Leonardo Jattarelli, sul quotidiano Il Messaggero, gioca con le parole: lo chiama “Romanzo minorile”, rievocando il libro del giudice Giancarlo De Cataldo ispirato alle vera storia della Banda della Magliana, dal quale sono stati tratti l’omonimo film e la serie Romanzo criminale. Il romanzo di Autieri, edito da Chiarelettere, è in libreria da venerdì e racconta di una generazione dannata, di ragazzine perdute, accecate dal mito dell’apparire e rimaste imbrigliate in loschi giochi criminali più grandi di loro. E’ l’album di famiglia di una città, Roma, che è divenuta “insieme sinonimo e simbolo dell’abisso italiano” (la definizione è di Carlo Bonini, Repubblica).

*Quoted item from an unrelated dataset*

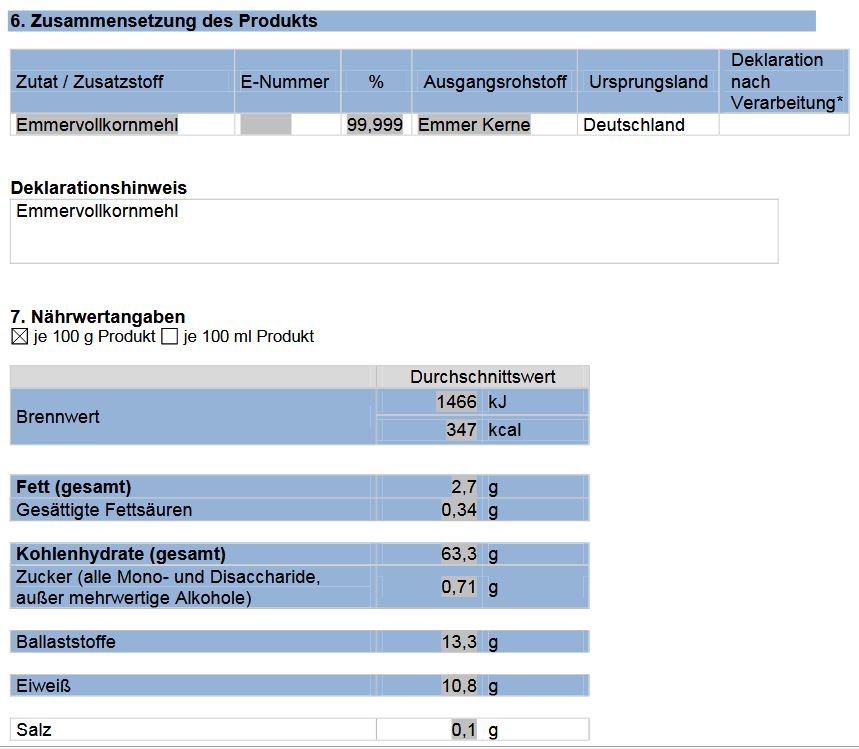
Task: Click the Fett (gesamt) value 2,7
Action: tap(460, 486)
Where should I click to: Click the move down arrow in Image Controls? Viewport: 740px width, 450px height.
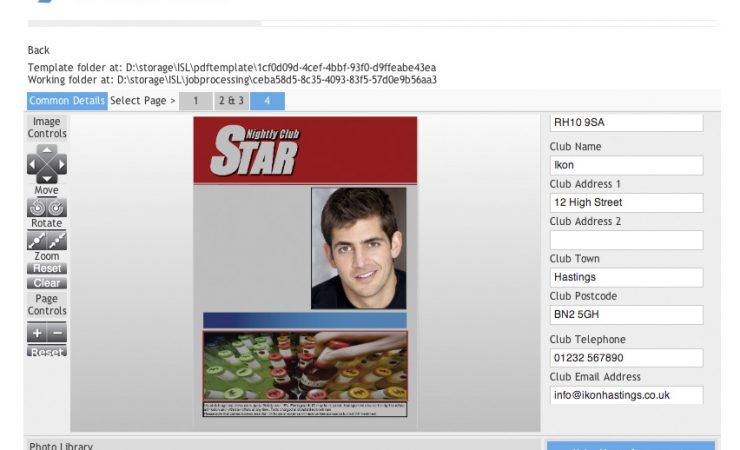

I protagonisti ci sono tutti: Jenny e Lalla, che a 14 anni si prostituiscono in un appartamento dei Parioli. In cambio ottengono coca ma anche vestiti, cellulari e borse, vogliono semplicemente essere ricche come gli uomini che frequentano. C’è anche Fairy che ha 15 anni e vomita per essere più magra e più bella. Fragile e insicura, finisce nella rete di K, il fotografo delle minorenni adescate nei quartieri bene. K le convince a fare sesso tra di loro. Scatta e vende. E poi c’è Malphas che ha 18 anni, adora le lame, il Duce e CasaPound. Gestisce lo spaccio e la ricettazione nel cuore di Roma: ha legami con la camorra e un patto con i boss di Tor Bella Monaca. Ancora più in alto ci sono politici, imprenditori, giudici: la borghesia delle professioni assetata di corpi giovani e potere.

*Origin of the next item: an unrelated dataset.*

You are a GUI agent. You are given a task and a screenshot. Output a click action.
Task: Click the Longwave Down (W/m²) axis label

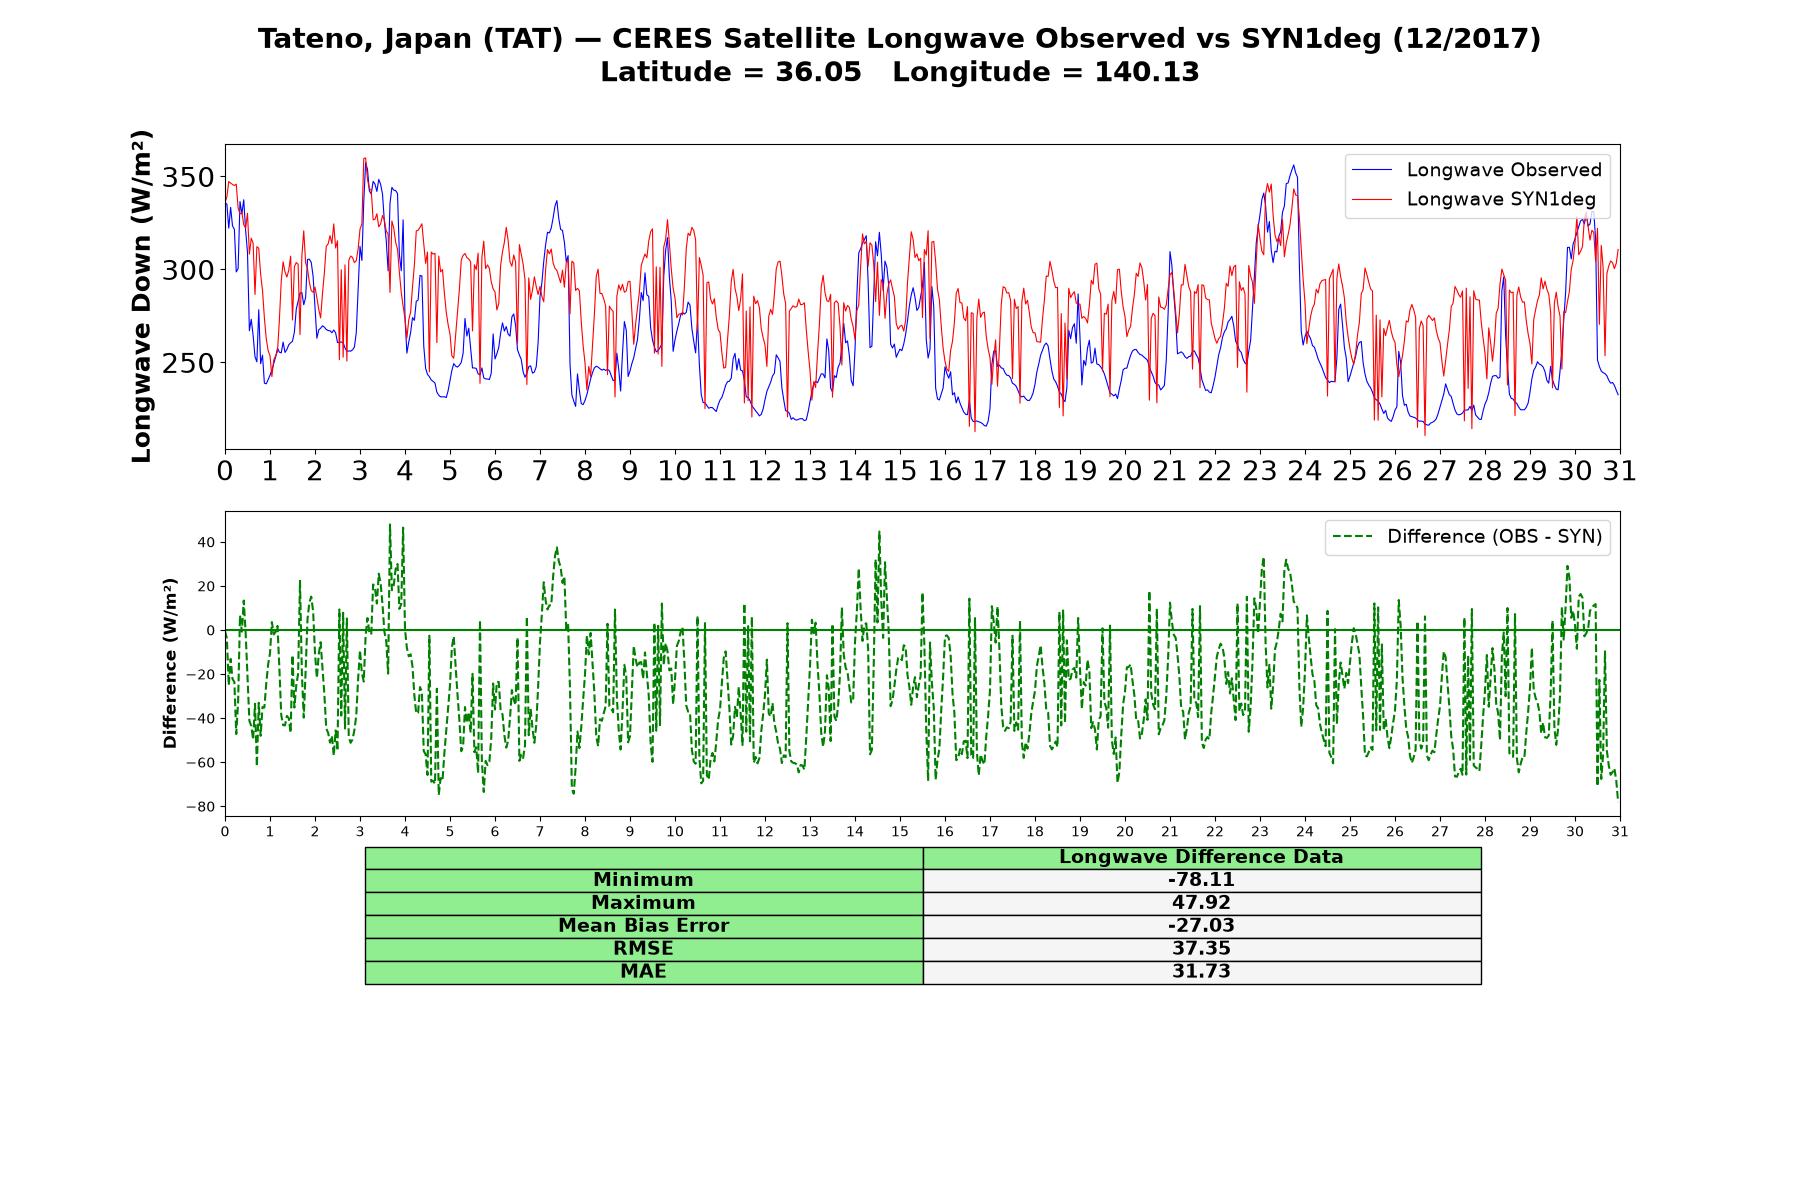pos(141,296)
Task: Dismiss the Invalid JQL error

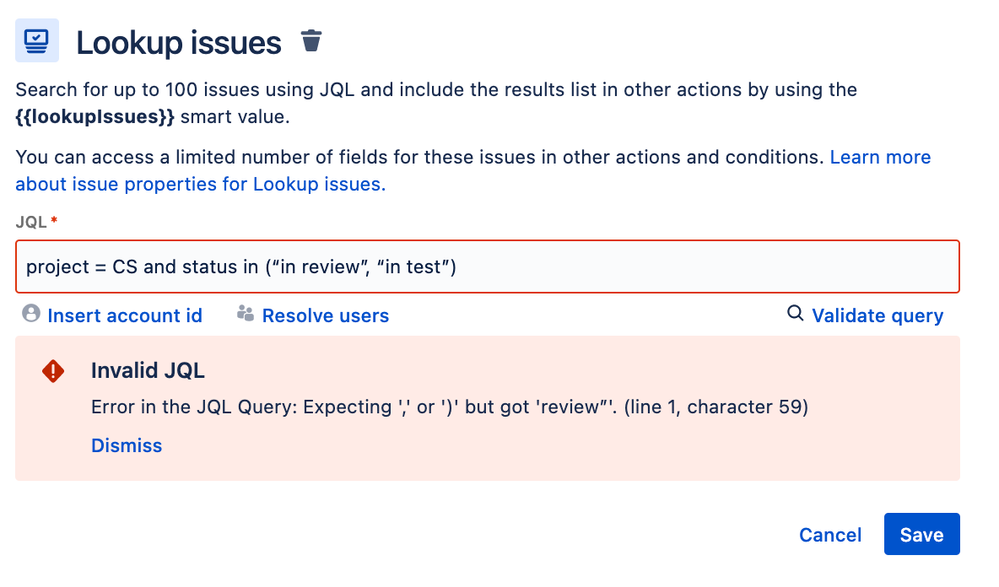Action: pyautogui.click(x=127, y=446)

Ma a capo di tutto e tutti c’è il Camaleonte, il Re di Roma, l’uomo che ha messo in piedi un’associazione a delinquere che ha messo le mani sugli appalti pubblici assegnati dal comune e dalle sue società controllate. Ma non gli basta: vuole arricchirsi anche con il business della prostituzione minorile.

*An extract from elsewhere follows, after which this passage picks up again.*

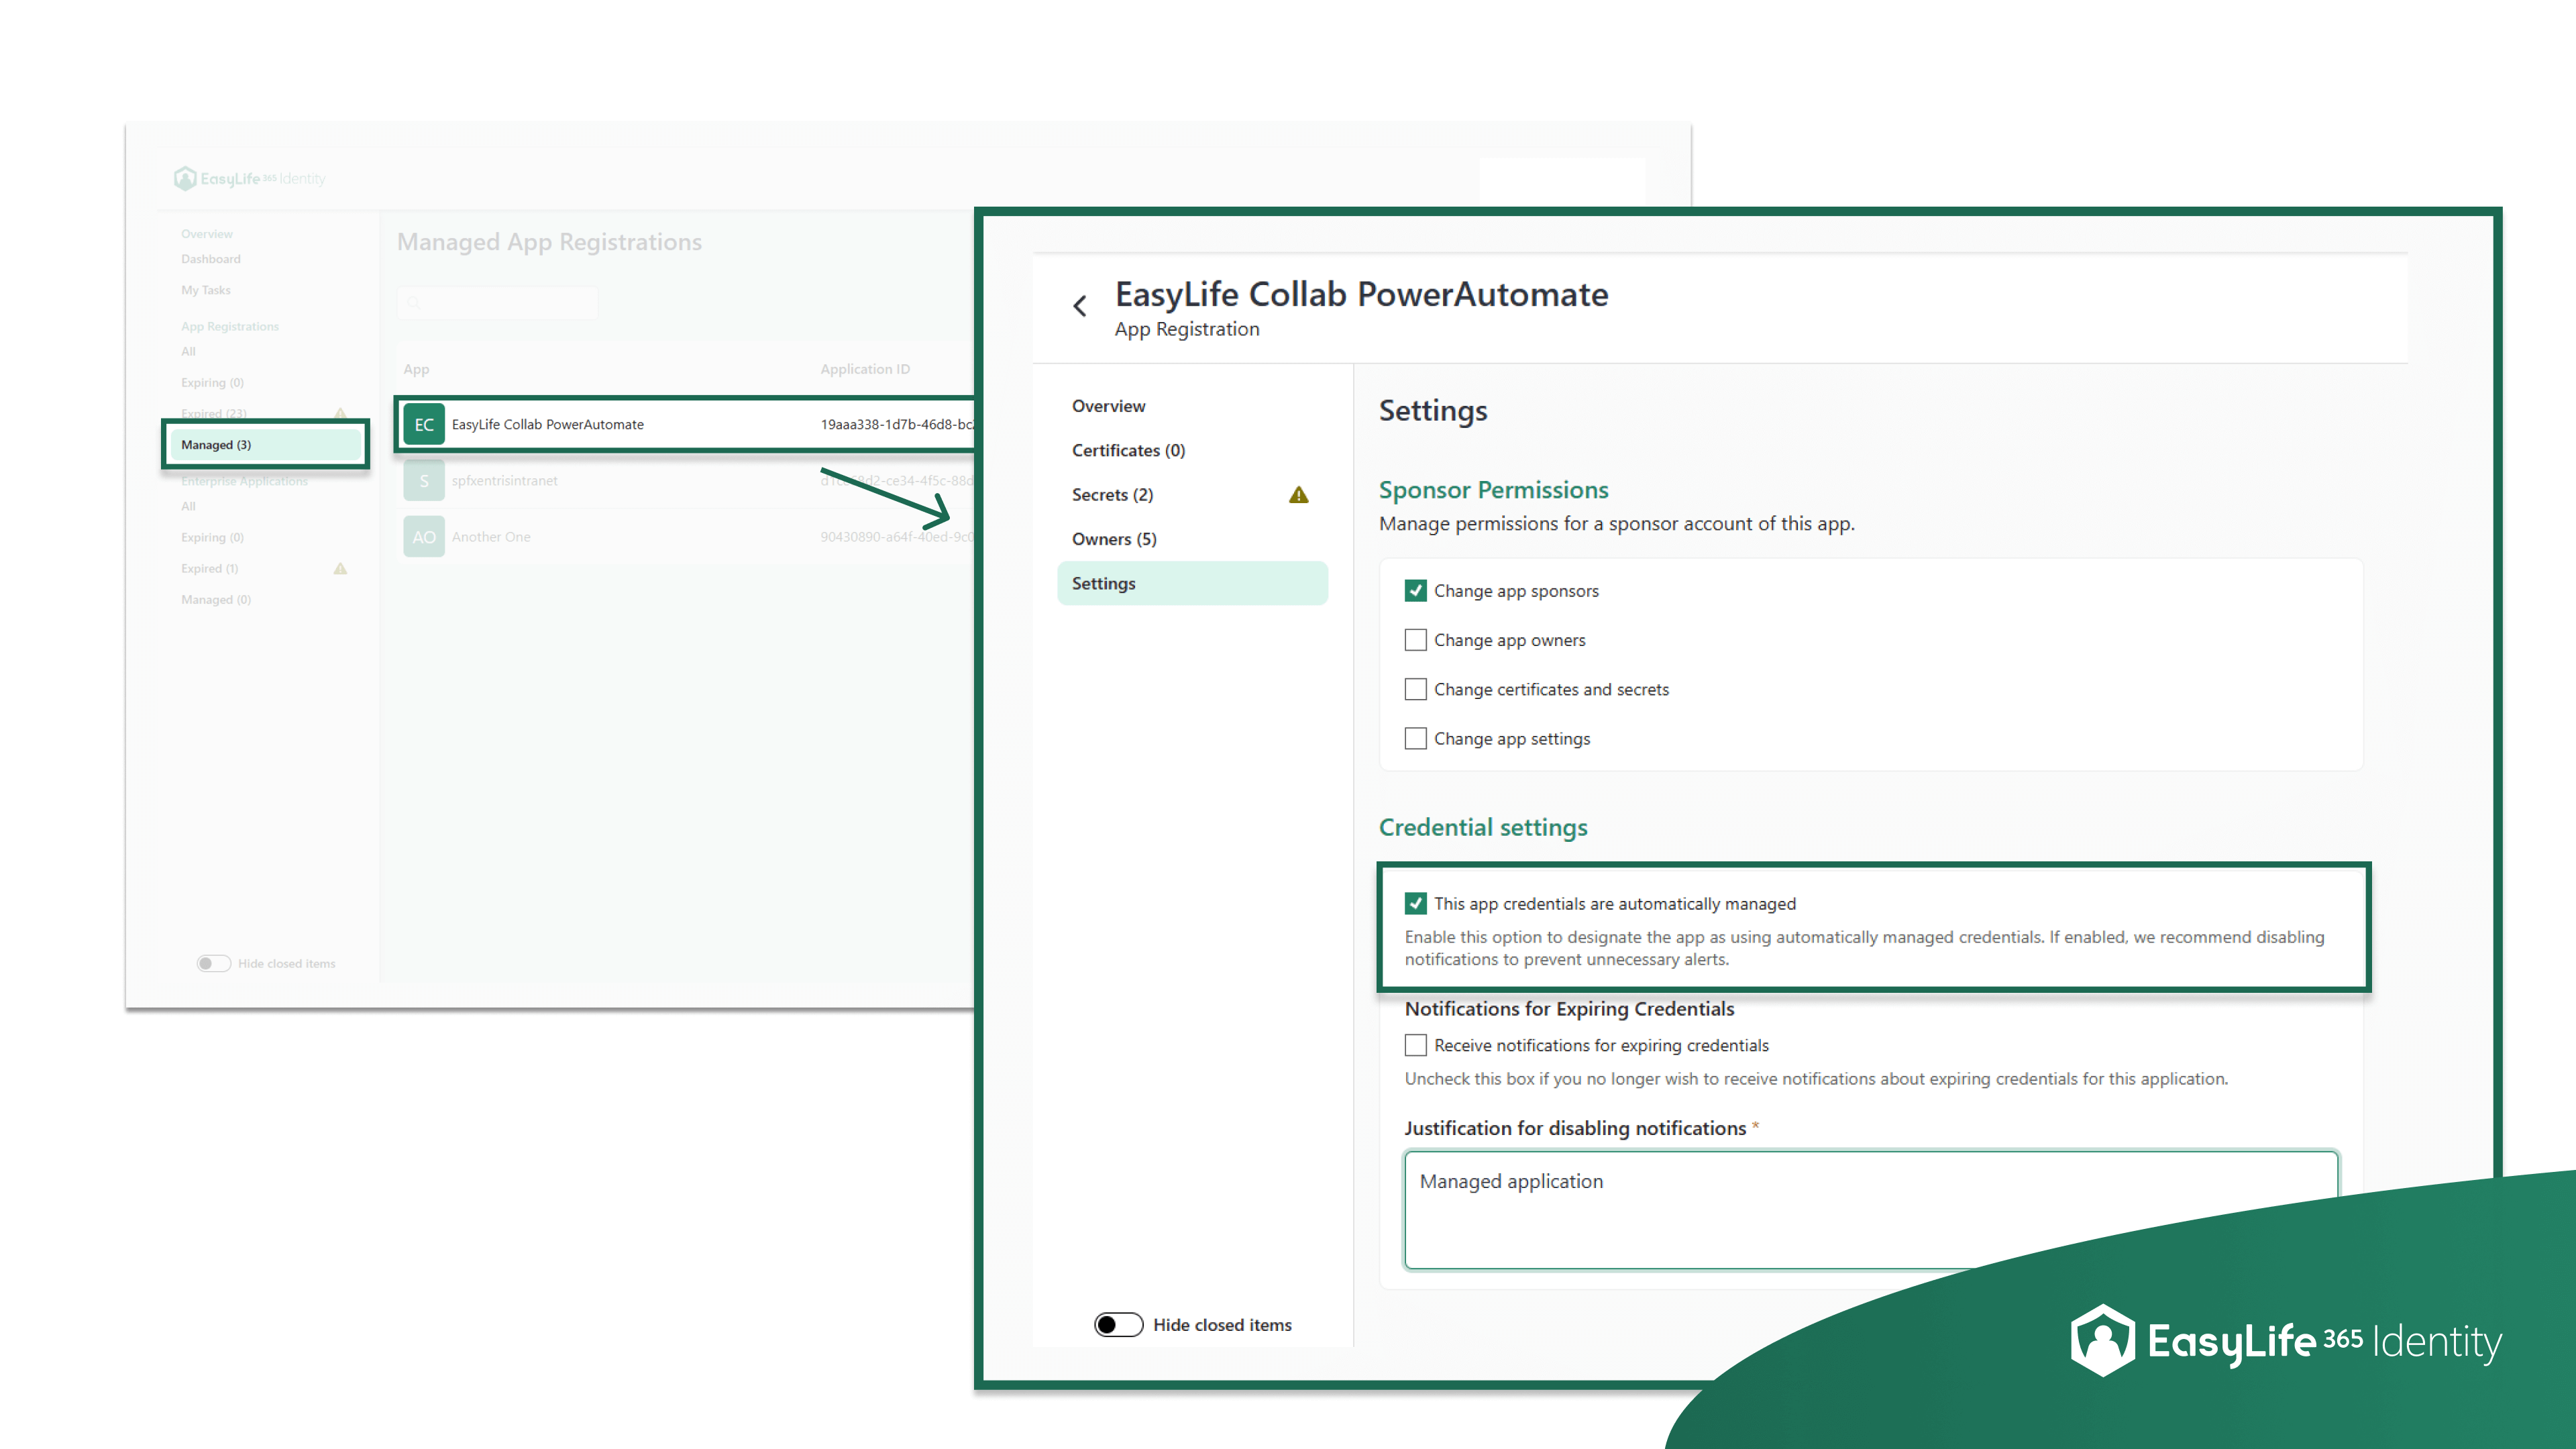Click the back arrow on App Registration page
This screenshot has width=2576, height=1449.
[1081, 305]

Su un sistema criminale di tali proporzioni indaga Eugenio Marchesi, capitano del Nucleo investigativo dei Carabinieri, con un ingombrante passato alle spalle. Vuole incastrare i burattinai che giocano con le vite di Jenny, Lalla e Malphas.

Siamo ben oltre i limiti della finzione letteraria: trecentotrenta pagine scandalose riempite con il consueto ritmo narrativo del romanzo, ma soprattutto con una rigorosa aderenza ai fatti, perché la realtà purtroppo supera di gran lunga ogni perversa fantasia.